C'est le retour du mot tabou par excellence au cours des derniers mois : "Bonus". Les politiques, le gouvernement et même le président avaient prévenu : pas question qu'un établissement qui a touché des deniers publics pour éviter la faillite ne licencie ou ne verse des bonus. Or, la BNP Paribas a obtenu 5 milliards de fonds publics et va verser 59.000 euros de bonus en moyenne à ses traders ! Pourtant, sachez que tout cela est normal et même conforme aux règles. La BNP est une des rares banques à avoir traversé la crise sans trop d'encombres. Elle a même pu acquérir à un prix très intéressant une concurrente au bord de la faillite, fin 2008 : Fortis, achetée 815 millions d'euros en dessous de sa valeur. Cette acquisition commence même à lui rapporter de l'argent. Elle finit le deuxième trimestre dans le vert avec un résultat net d'1,6 milliard d'euros. Dans ces conditions, aucun gouvernement n'interdit à un groupe privé, même aidé à un moment donné par des fonds publics, de récompenser la bonne gestion de ses équipes.
Mais il y a quand même eu 5 milliards publics versés et c'est grâce à l'argent du contribuable que la BNP Paribas a évité la banqueroute et dégage de bons résultats. Ce sont les traders qui en profitent : est-ce choquant ?
Choquant oui, si l'on se place du côté de la morale, surtout qu'il s'agit de sommes conséquentes. On peut d'ailleurs parier que c'est vers ce débat qu'on va se diriger dans les heures qui viennent. Mais d'un point de vue comptable, mettre les 5 milliards de l'Etat en face du bonus d'un milliard, c'est additionner des petits pois et des carottes. Les 5 milliards d'euros sont une avance de trésorerie pour permettre à la banque d'avoir un "apport personnel", si on compare avec un prêt traditionnel, et obtenir ainsi une plus grosse somme d'argent pour faire tourner son business. C'est comme ça que ça marche, les banques se prêtent entre elles, font travailler l'argent (ça s'appelle l'interbancaire) mais, à l'automne, tout cela était totalement grippé. On ne peut donc pas dire qu'un cinquième de ces 5 milliards du contribuable part directement dans les poches des traders. En revanche, le monde de la finance fonctionne sur une rémunération variable. Les traders touchent de très très grosses commissions, mais uniquement quand ils atteignent ou dépassent leurs performances. Cela fait partie du contrat, c'est une prime à la performance. On peut donc difficilement reprocher à la banque de reverser une partie des sommes gagnées grâce à la filiale investissement.

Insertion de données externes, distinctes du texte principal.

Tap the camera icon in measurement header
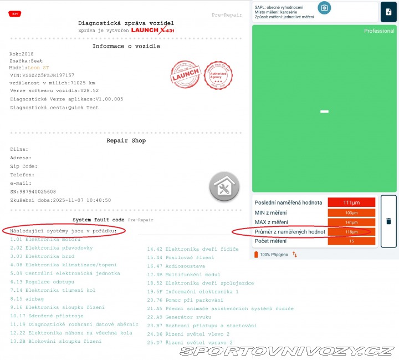This screenshot has width=399, height=360. [x=325, y=8]
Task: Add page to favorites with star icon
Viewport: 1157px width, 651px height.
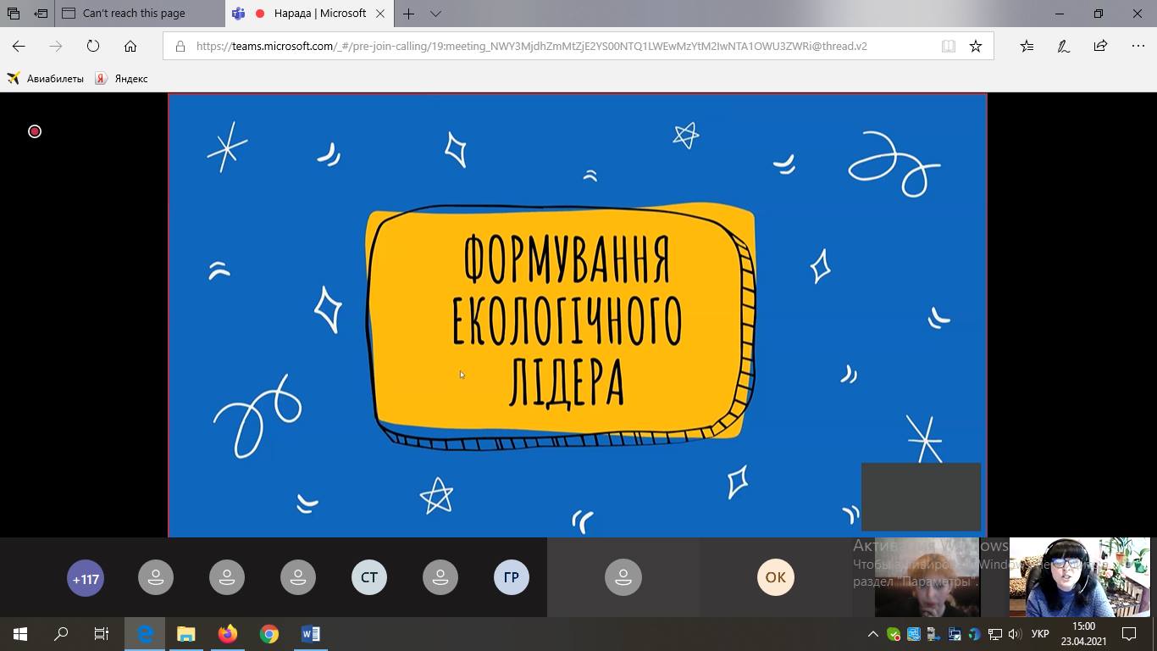Action: click(x=976, y=47)
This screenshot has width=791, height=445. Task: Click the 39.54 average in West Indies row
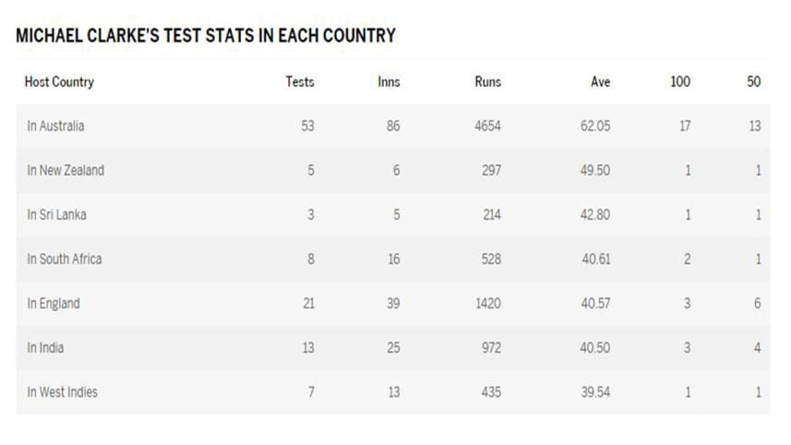pos(595,392)
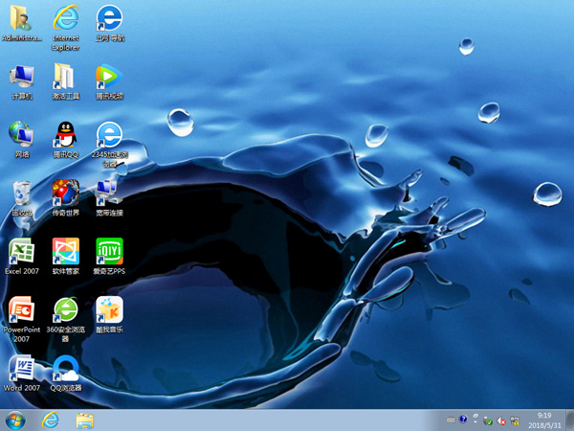
Task: Click the Windows Start button
Action: pyautogui.click(x=16, y=420)
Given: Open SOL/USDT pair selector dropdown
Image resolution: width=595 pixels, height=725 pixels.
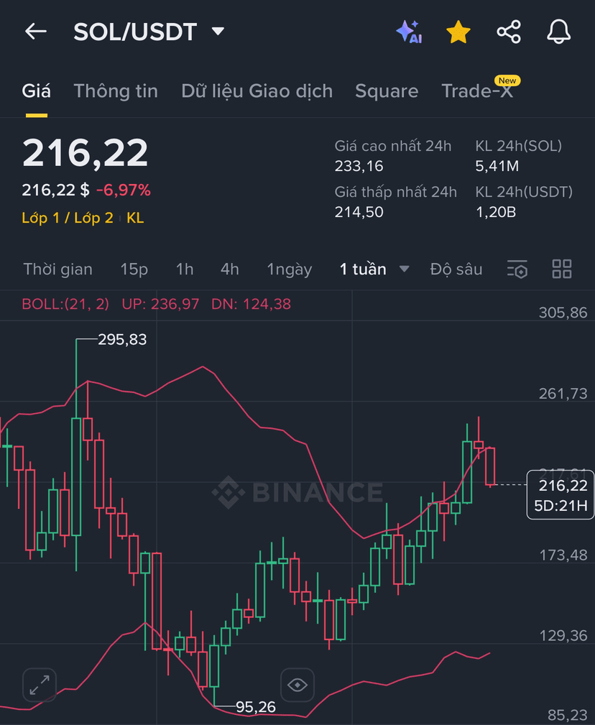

Cela prouve-t-il que rien n'a changé, malgré la crise ?
Certainement. D'ailleurs, on le sentait déjà à Davos, en janvier dernier. À l'époque déjà, derrière les mea culpa des banquiers, le discours était : "pas plus de contrôle public mais un meilleur contrôle". En clair, cela voulait dire que les banquiers détestaient l'idée d'être sous la tutelle des États. D'ailleurs, le premier réflexe des grandes banques américaines est de s'empresser de rembourser leurs prêts pour redevenir les seuls maîtres à bord. Mais, les mentalités n'ont pas changé, les modes de fonctionnement non plus. On le voit actuellement sur les marchés où, sentant la reprise, on délaisse les placements sécurisés pour se jeter à nouveau sur des placements à risques et les marchés action. Rien n'a changé. Même les banques d'affaires américaines reversent des bonus énormes. Le patron de Goldman Sachs vient meme de demander à ses traders de dépenser leurs bonus discrètement car, là bas aussi, ça fait grincer des dents.